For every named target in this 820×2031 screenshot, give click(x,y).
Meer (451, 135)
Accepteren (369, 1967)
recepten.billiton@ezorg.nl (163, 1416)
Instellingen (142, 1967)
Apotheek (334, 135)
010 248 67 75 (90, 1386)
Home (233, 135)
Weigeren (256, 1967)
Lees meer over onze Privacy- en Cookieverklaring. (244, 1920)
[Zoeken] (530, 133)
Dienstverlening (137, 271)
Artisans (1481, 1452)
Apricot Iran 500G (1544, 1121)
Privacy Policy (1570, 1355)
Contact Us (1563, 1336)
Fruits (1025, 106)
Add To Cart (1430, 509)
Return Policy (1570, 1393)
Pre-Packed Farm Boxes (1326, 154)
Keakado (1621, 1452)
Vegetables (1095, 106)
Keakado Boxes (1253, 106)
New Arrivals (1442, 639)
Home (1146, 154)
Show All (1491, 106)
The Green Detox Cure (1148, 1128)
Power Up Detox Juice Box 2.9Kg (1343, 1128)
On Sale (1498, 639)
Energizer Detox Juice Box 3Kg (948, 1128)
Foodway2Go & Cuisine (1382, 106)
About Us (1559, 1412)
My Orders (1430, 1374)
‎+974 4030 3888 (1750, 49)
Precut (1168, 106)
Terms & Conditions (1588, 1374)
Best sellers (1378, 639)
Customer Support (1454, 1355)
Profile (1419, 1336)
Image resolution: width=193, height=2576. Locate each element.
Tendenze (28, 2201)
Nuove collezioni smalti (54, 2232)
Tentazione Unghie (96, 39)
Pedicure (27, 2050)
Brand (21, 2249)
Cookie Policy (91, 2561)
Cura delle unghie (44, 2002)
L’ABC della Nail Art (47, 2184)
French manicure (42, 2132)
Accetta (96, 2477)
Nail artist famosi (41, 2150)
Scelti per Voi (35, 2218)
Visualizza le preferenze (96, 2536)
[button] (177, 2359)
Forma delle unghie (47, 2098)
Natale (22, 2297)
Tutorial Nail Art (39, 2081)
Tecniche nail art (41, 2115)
::::
● **TASK OBJECTIVE**:
Print the listing once more, exactly as it stands above.

● **REPLY TO THE EXERCISE**:
For every named target in this 820×2031 screenshot, give click(x,y).
Meer (451, 135)
Accepteren (369, 1967)
recepten.billiton@ezorg.nl (163, 1416)
Instellingen (142, 1967)
Apotheek (334, 135)
010 248 67 75 (90, 1386)
Home (233, 135)
Weigeren (256, 1967)
Lees meer over onze Privacy- en Cookieverklaring. (244, 1920)
[Zoeken] (530, 133)
Dienstverlening (137, 271)
Artisans (1481, 1452)
Apricot Iran 500G (1544, 1121)
Privacy Policy (1570, 1355)
Contact Us (1563, 1336)
Fruits (1025, 106)
Add To Cart (1430, 509)
Return Policy (1570, 1393)
Pre-Packed Farm Boxes (1326, 154)
Keakado (1621, 1452)
Vegetables (1095, 106)
Keakado Boxes (1253, 106)
New Arrivals (1442, 639)
Home (1146, 154)
Show All (1491, 106)
The Green Detox Cure (1148, 1128)
Power Up Detox Juice Box 2.9Kg (1343, 1128)
On Sale (1498, 639)
Energizer Detox Juice Box 3Kg (948, 1128)
Foodway2Go & Cuisine (1382, 106)
About Us (1559, 1412)
My Orders (1430, 1374)
‎+974 4030 3888 (1750, 49)
Precut (1168, 106)
Terms & Conditions (1588, 1374)
Best sellers (1378, 639)
Customer Support (1454, 1355)
Profile (1419, 1336)
Image resolution: width=193, height=2576. Locate each element.
Tendenze (28, 2201)
Nuove collezioni smalti (54, 2232)
Tentazione Unghie (96, 39)
Pedicure (27, 2050)
Brand (21, 2249)
Cookie Policy (91, 2561)
Cura delle unghie (44, 2002)
L’ABC della Nail Art (47, 2184)
French manicure (42, 2132)
Accetta (96, 2477)
Nail artist famosi (41, 2150)
Scelti per Voi (35, 2218)
Visualizza le preferenze (96, 2536)
[button] (177, 2359)
Forma delle unghie (47, 2098)
Natale (22, 2297)
Tutorial Nail Art (39, 2081)
Tecniche nail art (41, 2115)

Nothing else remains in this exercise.